- [Task material]
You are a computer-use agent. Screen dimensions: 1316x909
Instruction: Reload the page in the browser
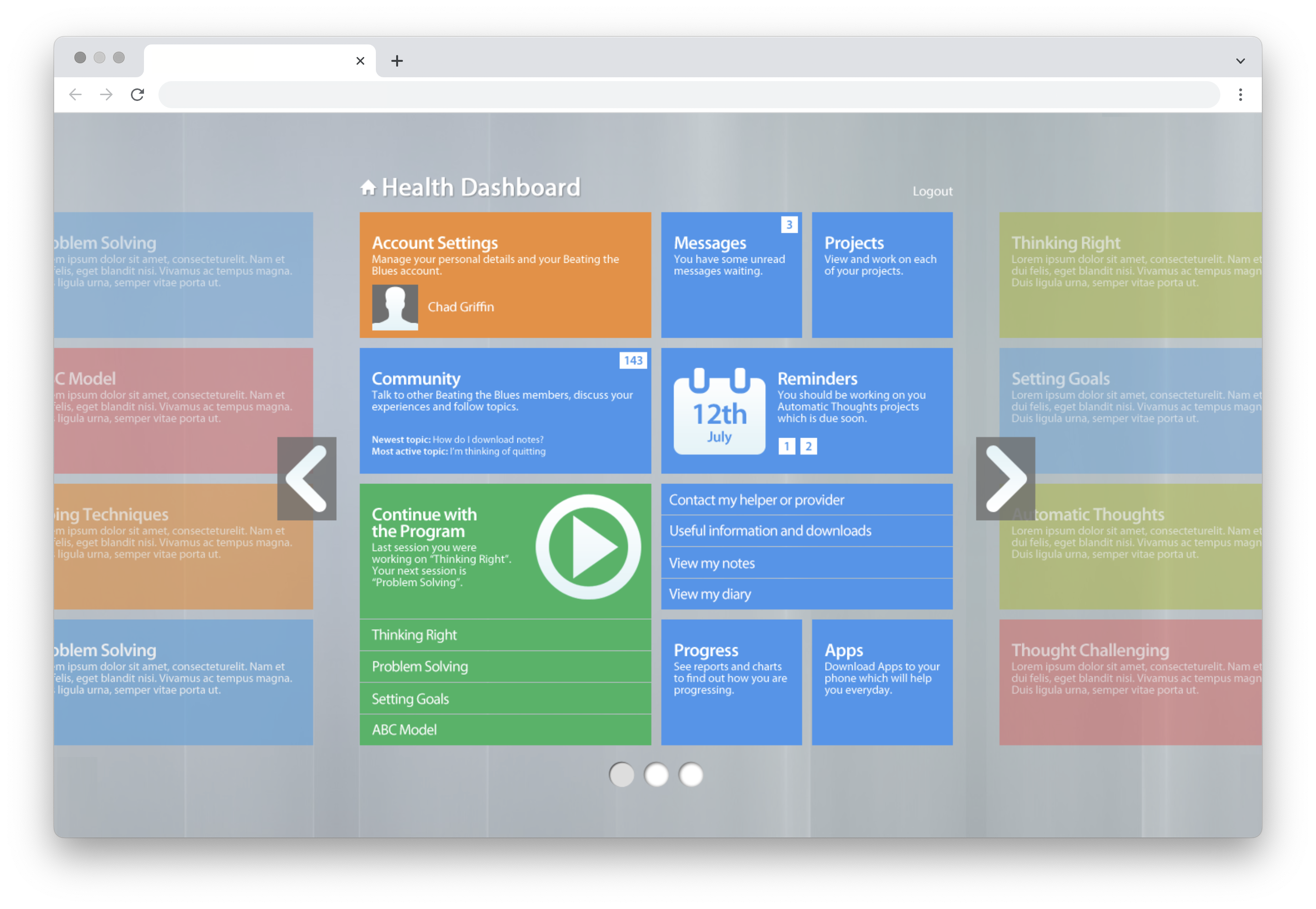[x=137, y=95]
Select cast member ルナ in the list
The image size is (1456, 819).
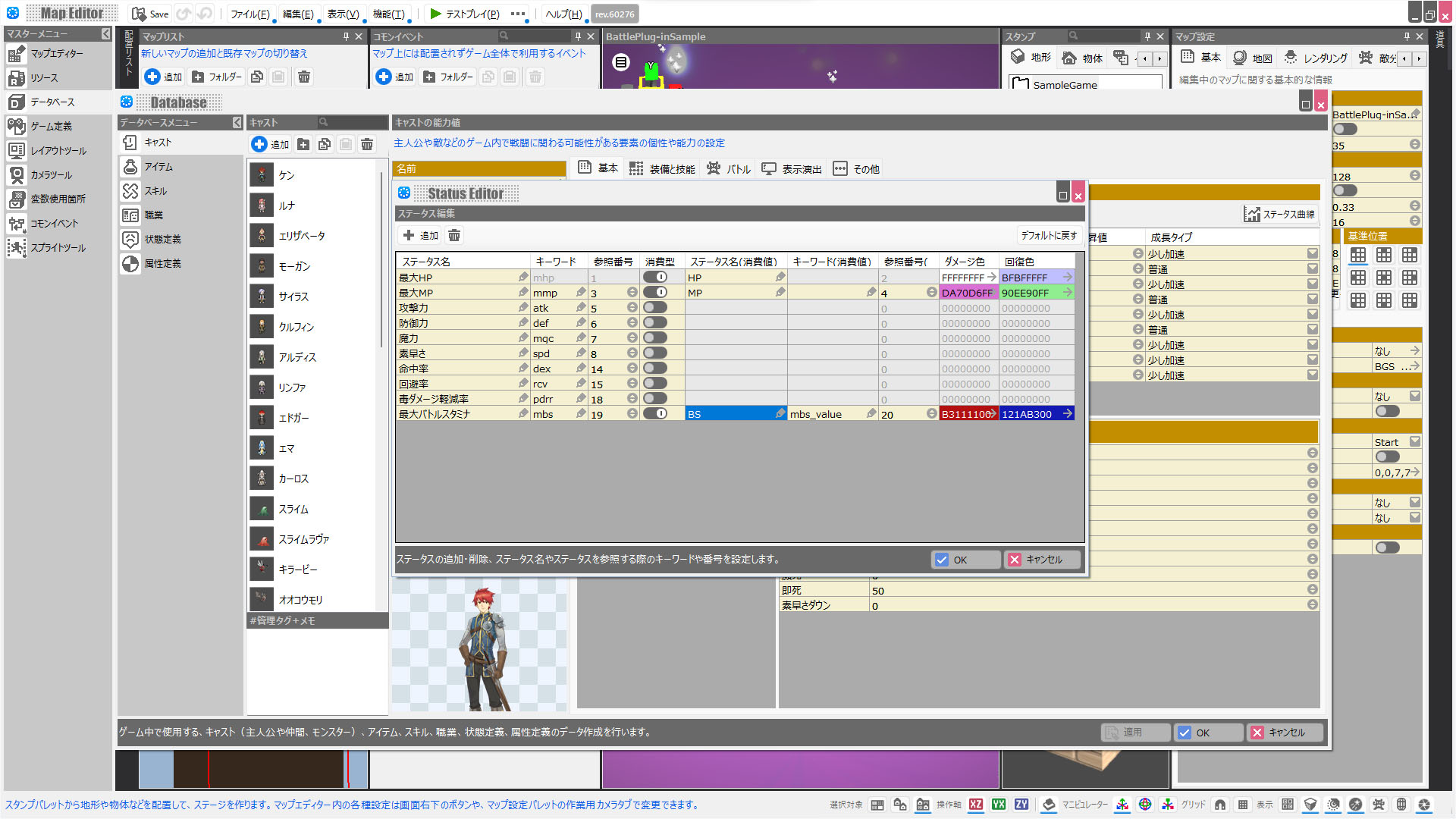point(287,206)
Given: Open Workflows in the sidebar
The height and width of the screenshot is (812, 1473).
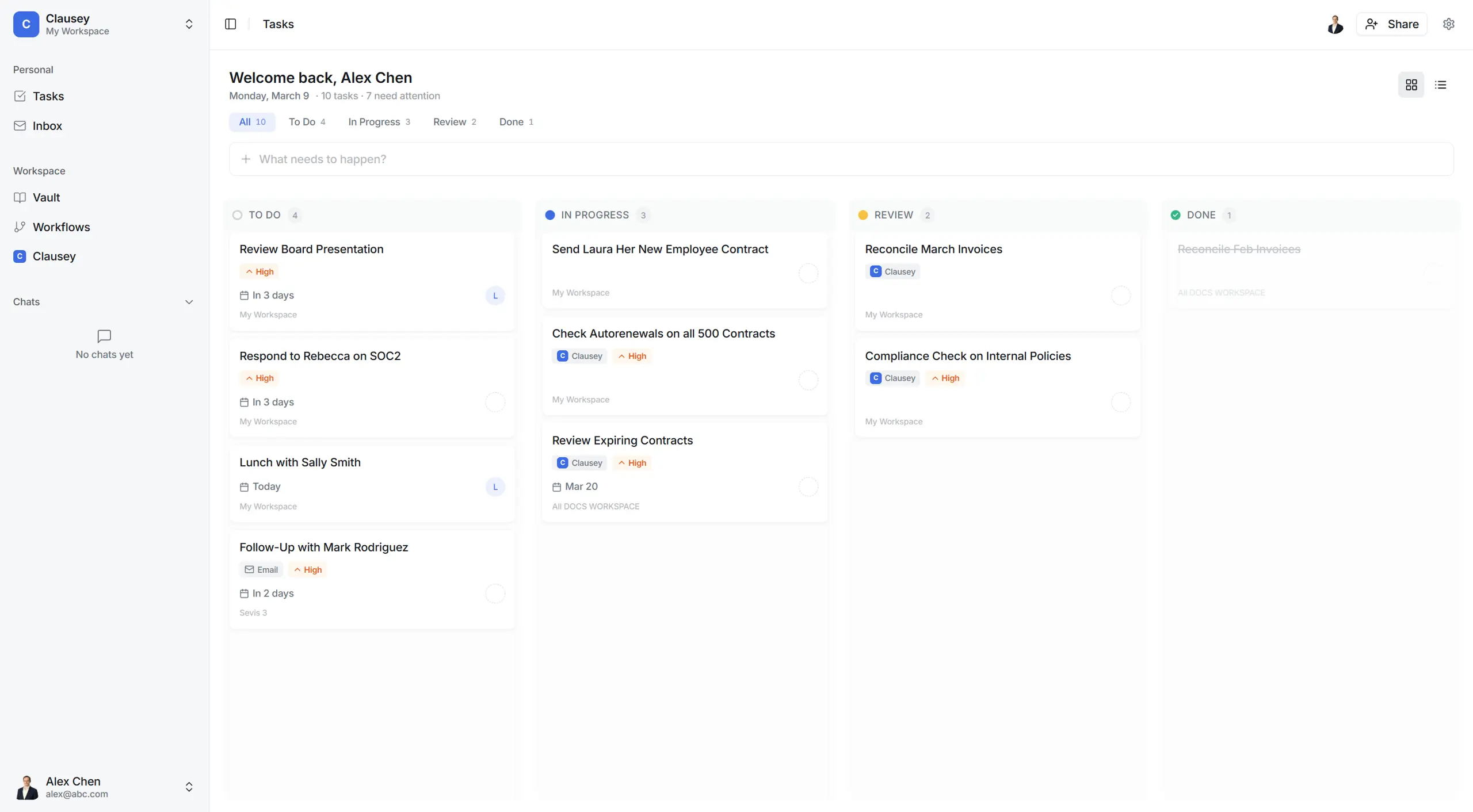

- [Problem]
Retype exactly, please, the span from the line holding "Instruction: Reload the page in the browser" through the closing line of the data, both ends included, without the pictures.

- [Result for this task]
Instruction: Reload the page in the browser
[x=137, y=95]
Select cast member ルナ in the list
The image size is (1456, 819).
point(287,206)
Given: Open Workflows in the sidebar
The height and width of the screenshot is (812, 1473).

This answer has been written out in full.